Multiple layers can be written by one command with setting arguments:
library(terra)
#> terra 1.7.67
moddir <-
file.path("/ddn/gs1/group/set",
"Projects",
"NRT-AP-Model",
"input",
"modis",
"raw",
"61",
"MOD09GA")
modfiles <- list.files(moddir, "*.hdf", full.names = TRUE, recursive = TRUE)
# when split=TRUE
writeCDF(
mod11_1,
"~/writetest.nc",
varname = names(mod11_1),
overwrite = TRUE,
unit = units(mod11_1),
split = TRUE)
#> Error in h(simpleError(msg, call)): error in evaluating the argument 'x' in selecting a method for function 'writeCDF': object 'mod11_1' not found
modtest <- rast("~/writetest.nc")
modtest
#> class : SpatRaster
#> dimensions : 2400, 2400, 12 (nrow, ncol, nlyr)
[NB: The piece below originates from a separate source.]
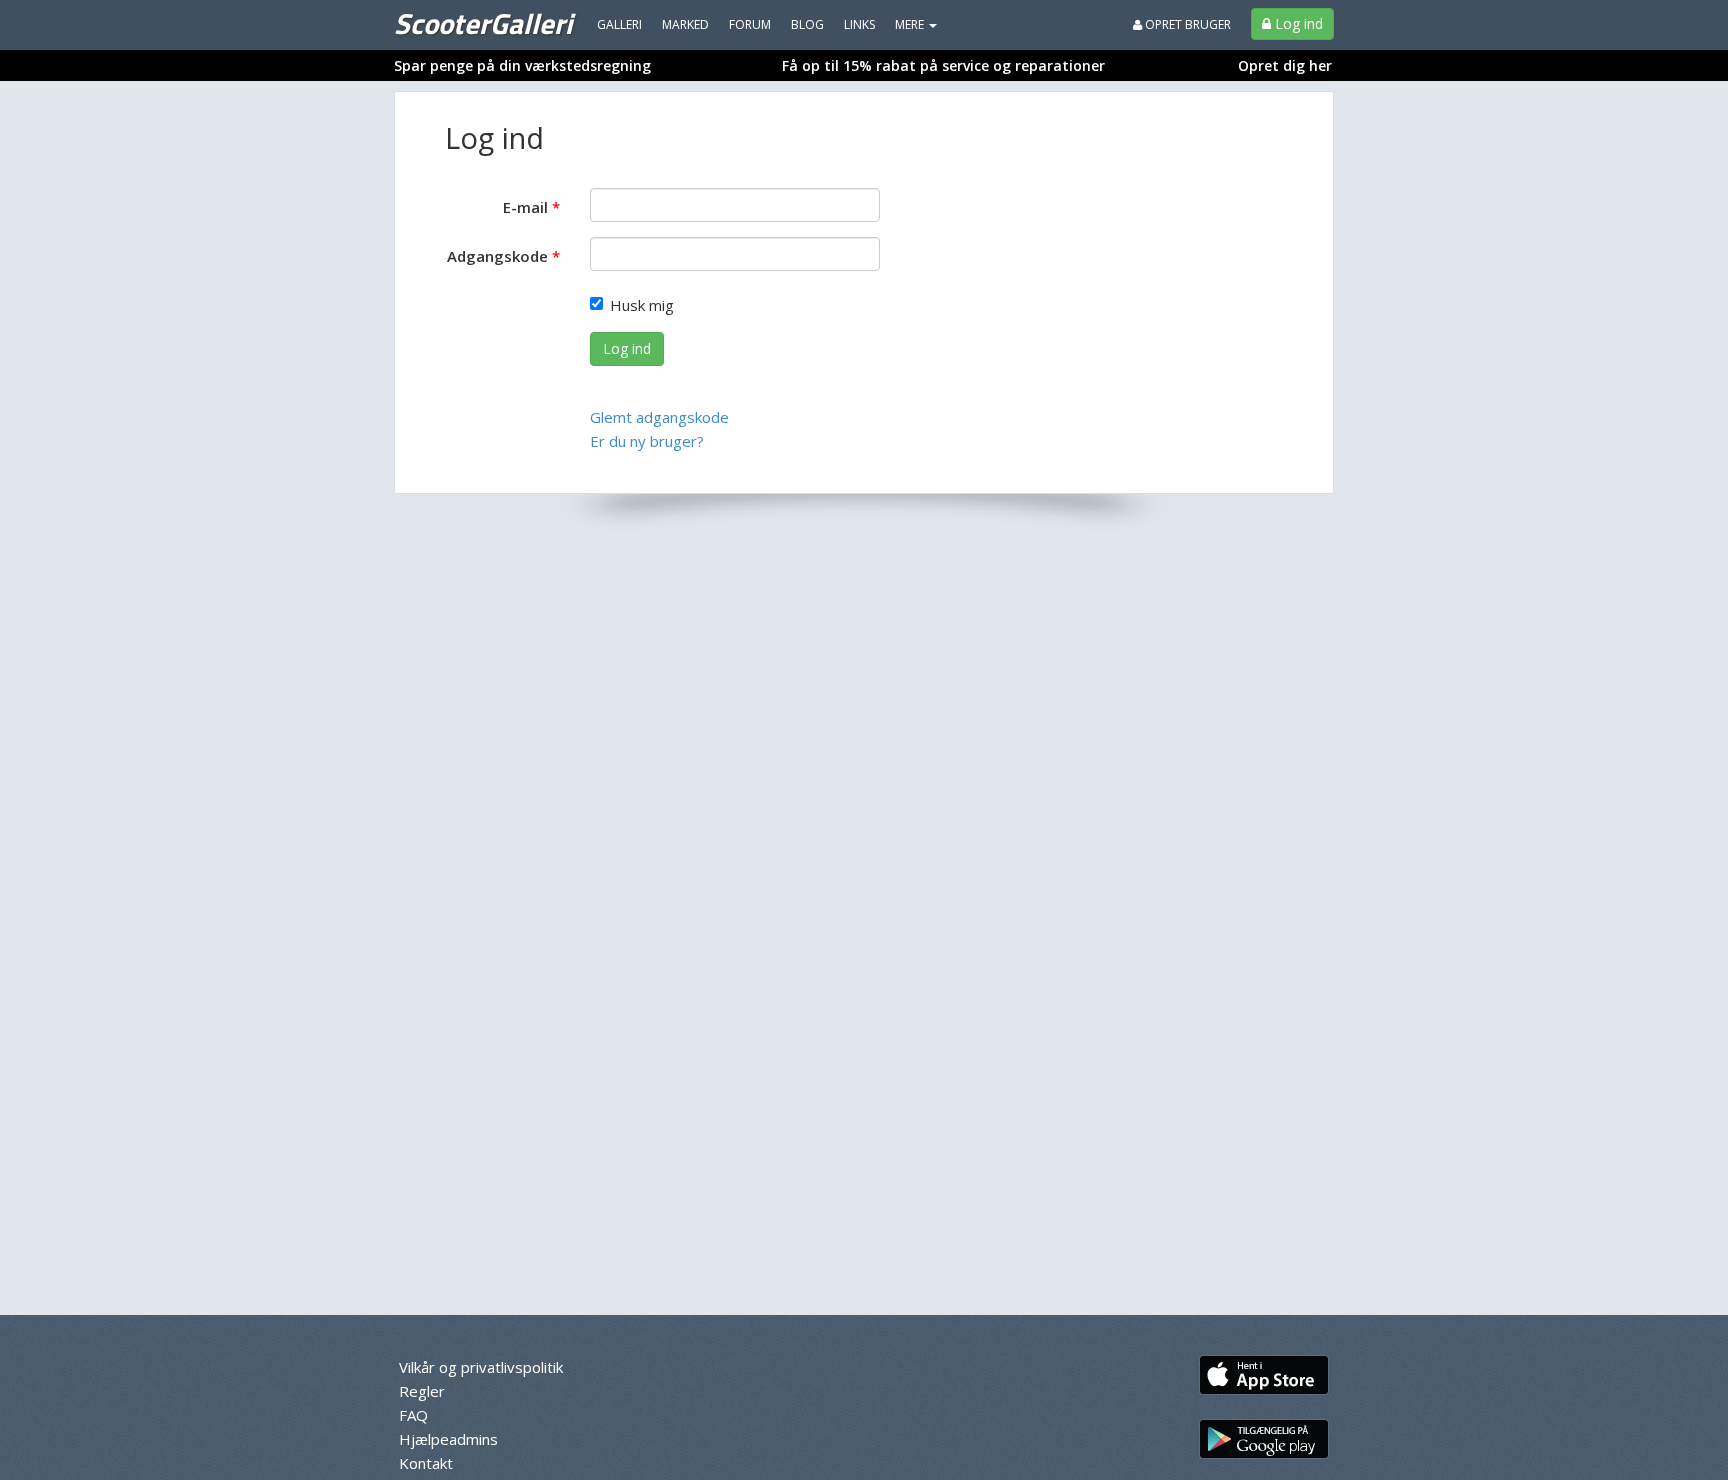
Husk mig (642, 305)
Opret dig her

#> resolution : 463.3127, 463.3127 (x, y)
#> extent : -8895604, -7783654, 3335852, 4447802 (xmin, xmax, ymin, ymax)
#> coord. ref. : +proj=sinu +lon_0=0 +x_0=0 +y_0=0 +R=6371007.181 +units=m +no_defs
#> sources : writetest.nc:num_observations_500m
#> writetest.nc:sur_refl_b01_1
#> writetest.nc:sur_refl_b02_1
#> ... and 9 more source(s)
#> varnames : num_observations_500m
#> sur_refl_b01_1
#> sur_refl_b02_1
#> ...
#> names : num_o~_500m, sur_r~b01_1, sur_r~b02_1, sur_r~b03_1, sur_r~b04_1, sur_r~b05_1, ...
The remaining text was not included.